Cometary Electron Heating Driven by Solar Wind Interaction with the Coma

Rosetta's observations of 67P/Churyumov-Gerasimenko have highlighted the dynamic nature of a comet's plasma environment. In this work, we study the suprathermal electrons excited in the coma using observations from the Ion and Electron Sensor (IES) and other instruments onboard the Rosetta spacecraft. We fit the IES electron observations with the summation of 2 kappa distributions, which are characterized as a dense, warm population and a rarefied, hot population. The parameters of our fitting technique determine the populations' density, temperature, and invariant kappa index. It was previously determined that the hot population is likely solar wind halo electrons, but the warm population remains a mystery. Consequently, we focus our analysis on the warm population to determine its origin by comparing the density and temperature to the neutral density and magnetic field strength.
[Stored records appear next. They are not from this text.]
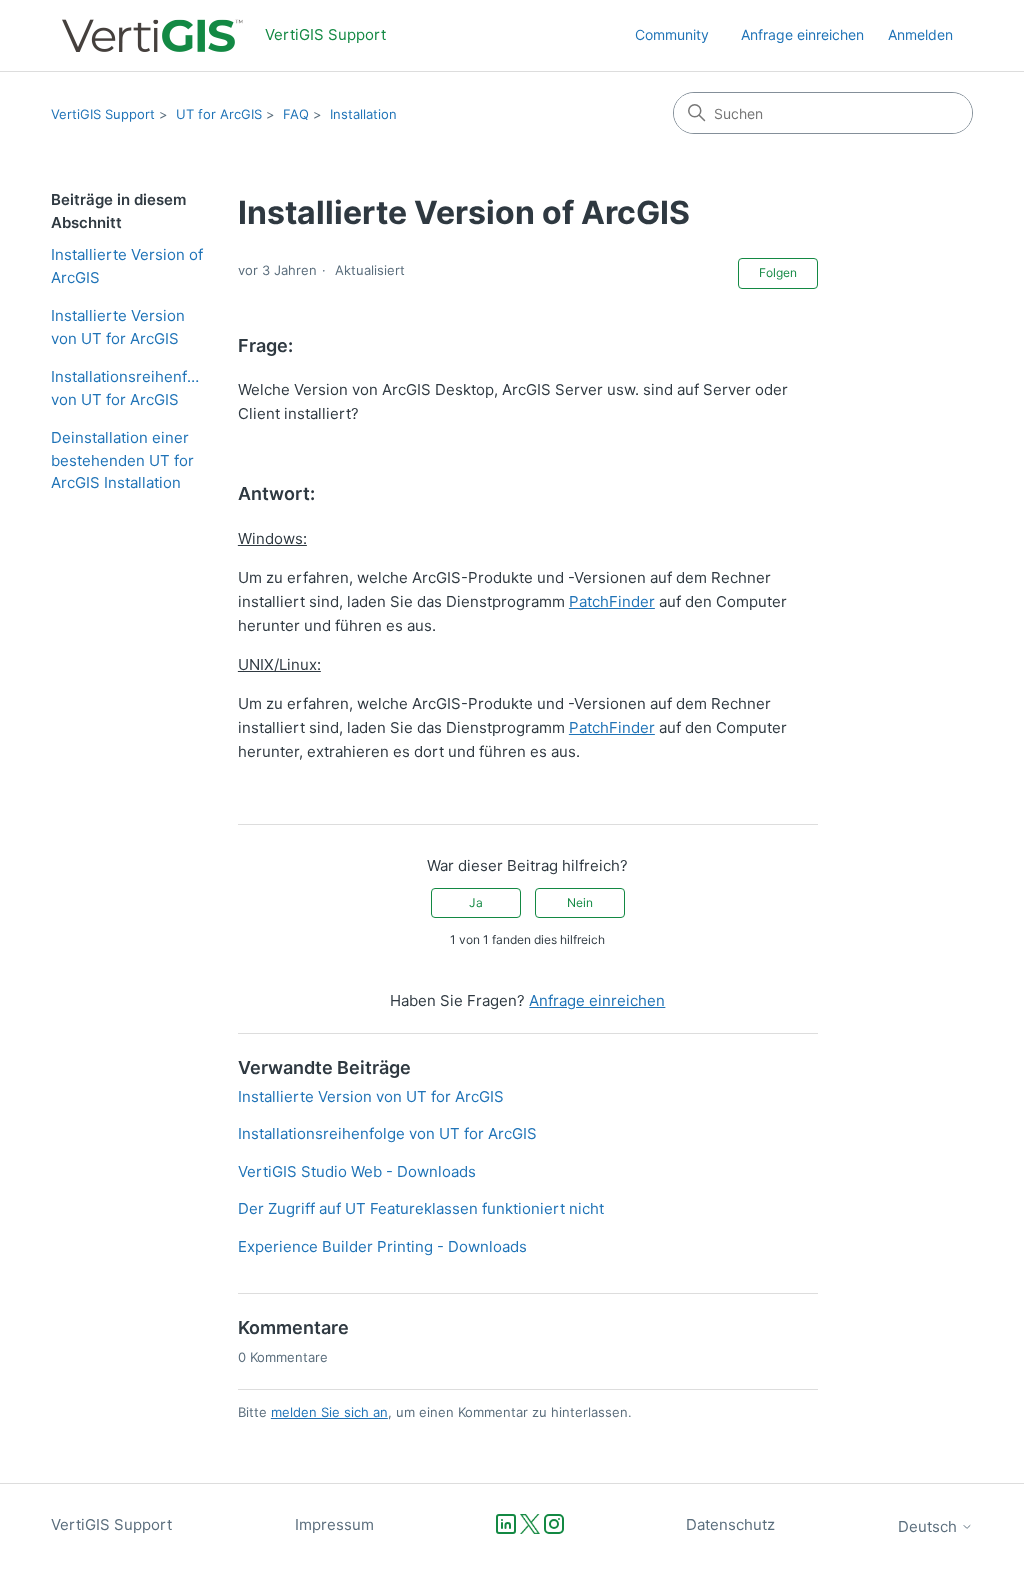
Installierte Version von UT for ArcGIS (118, 327)
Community (672, 34)
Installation (363, 114)
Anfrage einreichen (802, 34)
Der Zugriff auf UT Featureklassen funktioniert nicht (421, 1208)
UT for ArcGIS (219, 114)
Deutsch (929, 1526)
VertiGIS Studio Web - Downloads (357, 1171)
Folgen (778, 272)
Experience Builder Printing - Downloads (382, 1246)
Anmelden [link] (920, 34)
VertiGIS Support (103, 114)
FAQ (296, 114)
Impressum (334, 1524)
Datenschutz (730, 1524)
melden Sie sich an (329, 1412)
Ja (476, 902)
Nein (580, 902)
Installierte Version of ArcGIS (127, 266)
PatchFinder (612, 601)
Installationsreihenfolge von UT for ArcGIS (129, 388)
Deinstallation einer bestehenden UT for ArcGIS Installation (122, 460)
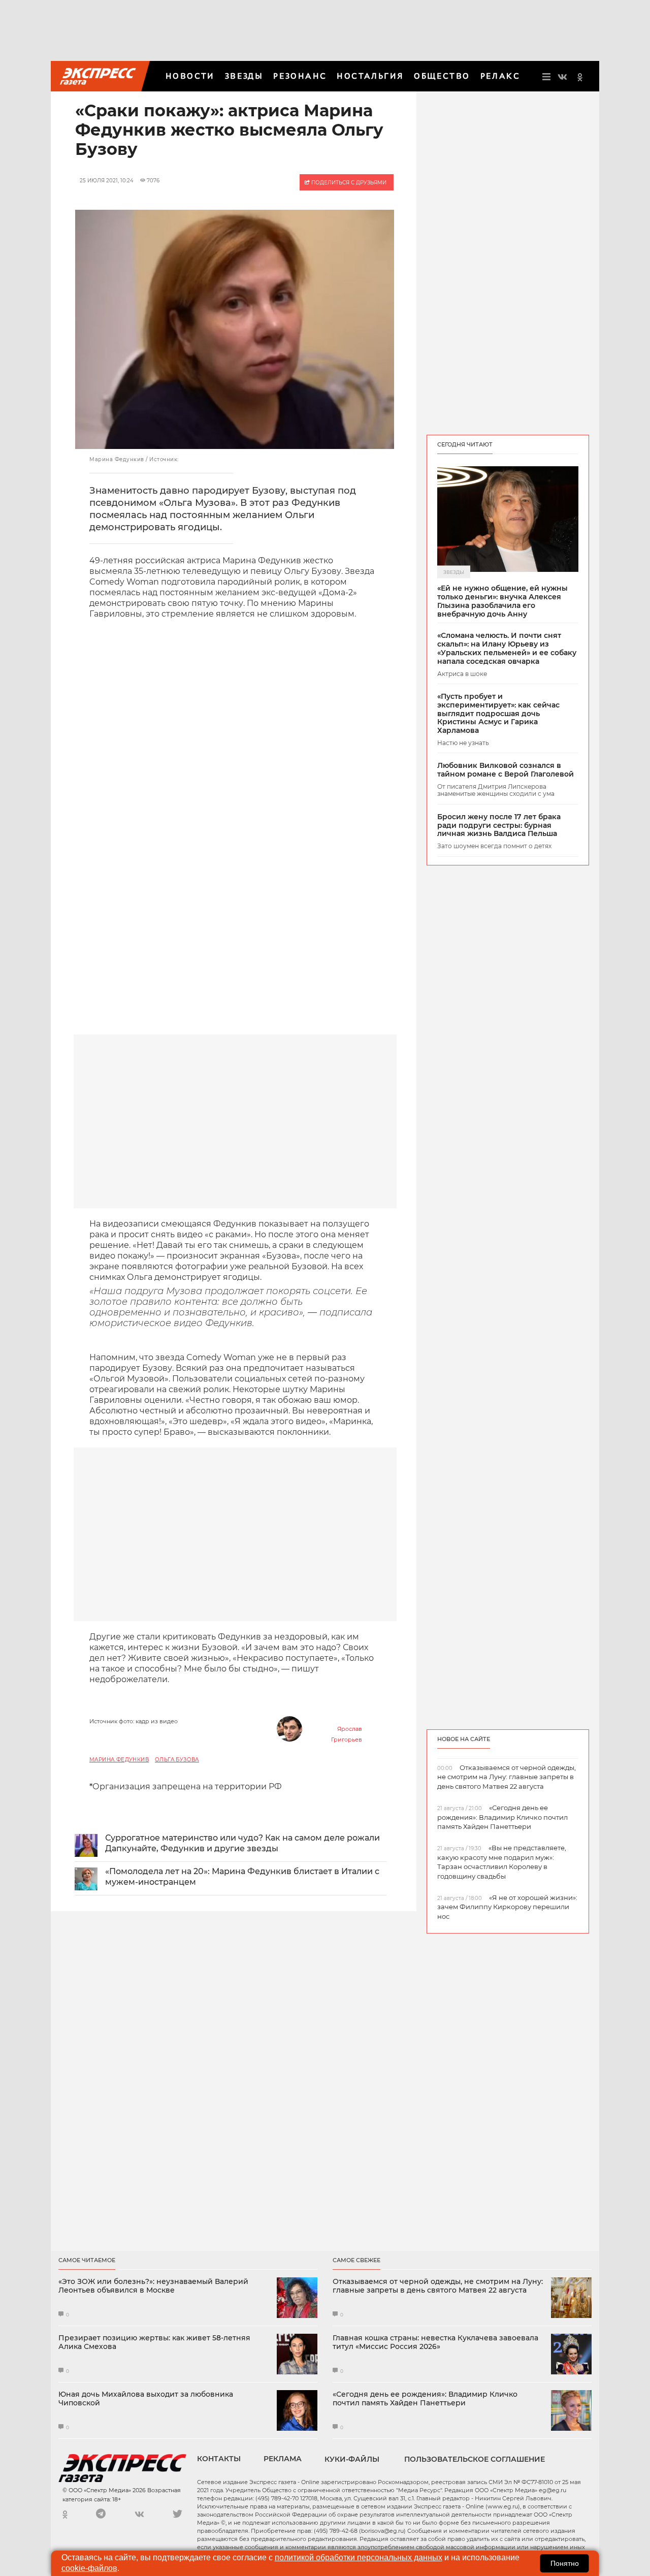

We find that the warm electron temperature above 100,000 K is strongly correlated with the neutral density, which is in contrast to previous results that found cometary electron temperature to be anti-correlated with neutral density. Additionally, we found that the warm electron temperature is closely related to the electrostatic wave power near the lower hybrid frequency. We conclude that the warm electron population is being heated by lower hybrid waves driven by the two-stream instability of solar wind protons and newly-formed, cometary ions created in localized, dense neutral streams.